The little congregation was eager to divulge to me more of the magic of the island. Its Neolithic tombs are world-famous, while Christianity came to the later Celtic Pictish inhabitants in the 7th Century courtesy of Irish and Northumbrian monks. In 2011, in a house now owned by parishioners Wendy and Allan, a rare Pictish Christian stone was unearthed, featuring a cross on one side and Celtic spirals on the other.

Pride of place goes to the Vikings, however. They conquered the Orkney Islands in the 9th Century and Norway only formally ceded them to Scotland in 1472.

In 1991, a spectacular Viking find was made close to ‘Saville’ when the remains of a “boat burial” were discovered. A Norse ship had been interred along with the bodies of three individuals and a hoard of ornaments, weapons, and other treasures.

In 1997, another boat burial excavation was featured on national television. One morning, Maurice was surprised by people knocking on the kitchen door. “They were Tony Robinson’s ‘Time Team’ from the BBC. They’d stumbled on something important and were desperate to borrow my wheelbarrows.”

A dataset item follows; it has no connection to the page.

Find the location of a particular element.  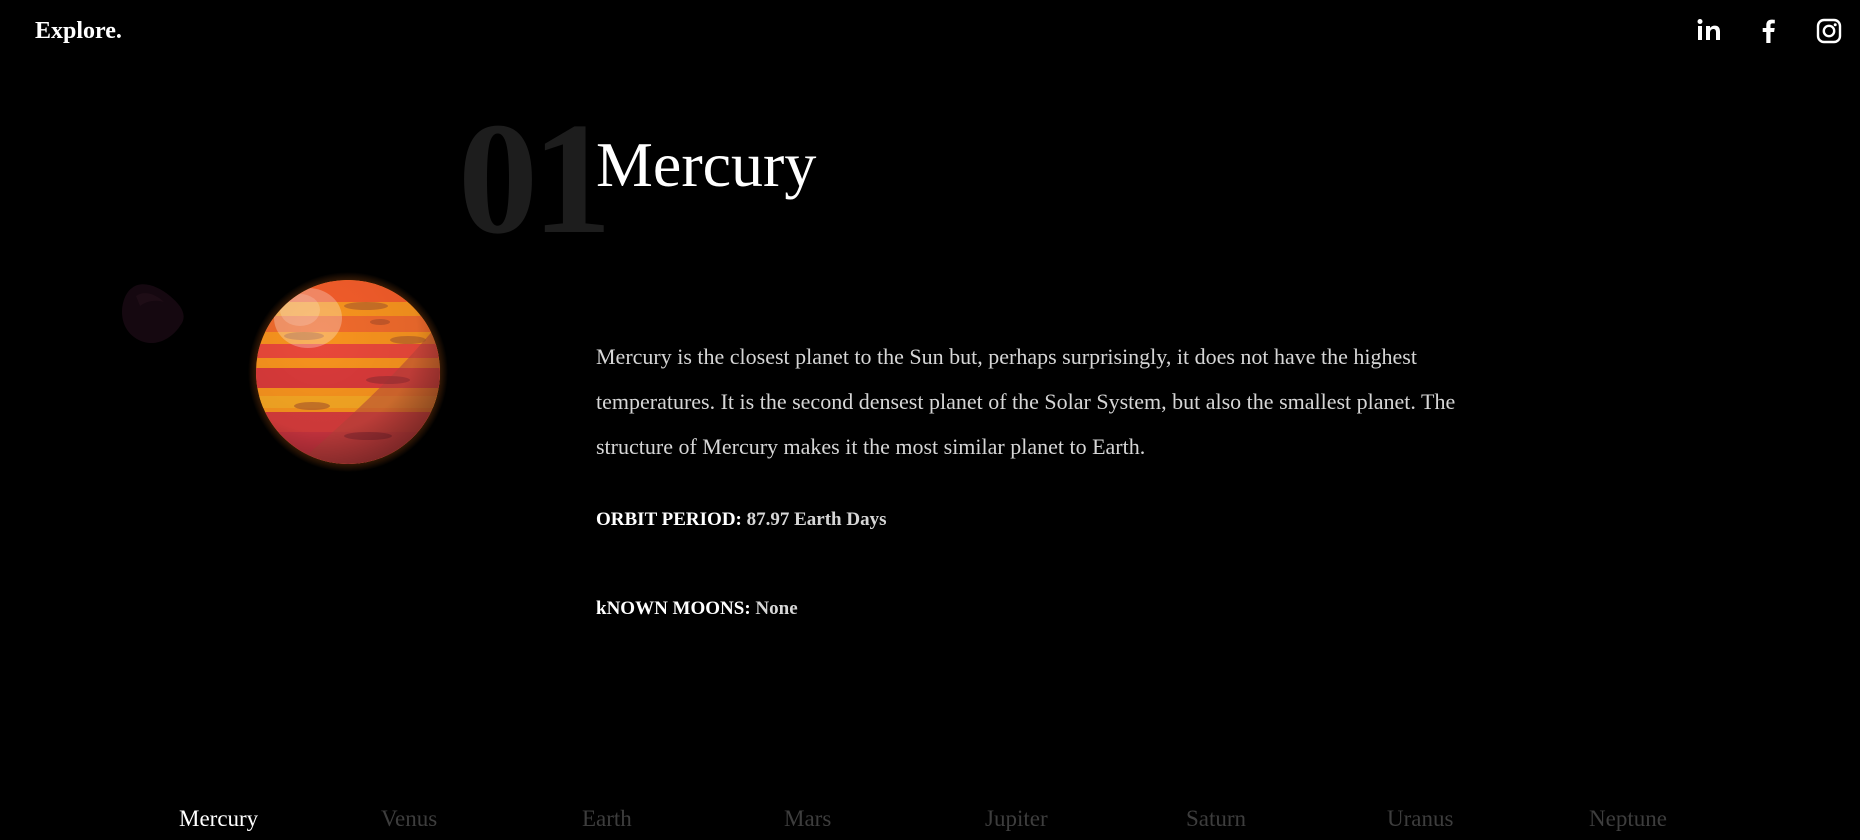

known-moons: kNOWN MOONS: None is located at coordinates (697, 609).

Funny how God works things out. Not only does God use these wonderful do-it-yourself missionaries Maurice and Jean to link together Burma, the Orkneys, the Columbans, and the Vikings, but God also avails of their talents to keep the light of the Church shining on a windswept outpost in the cold North Atlantic.

Columban Fr John Boles is Regional Director of the Columbans in Britain.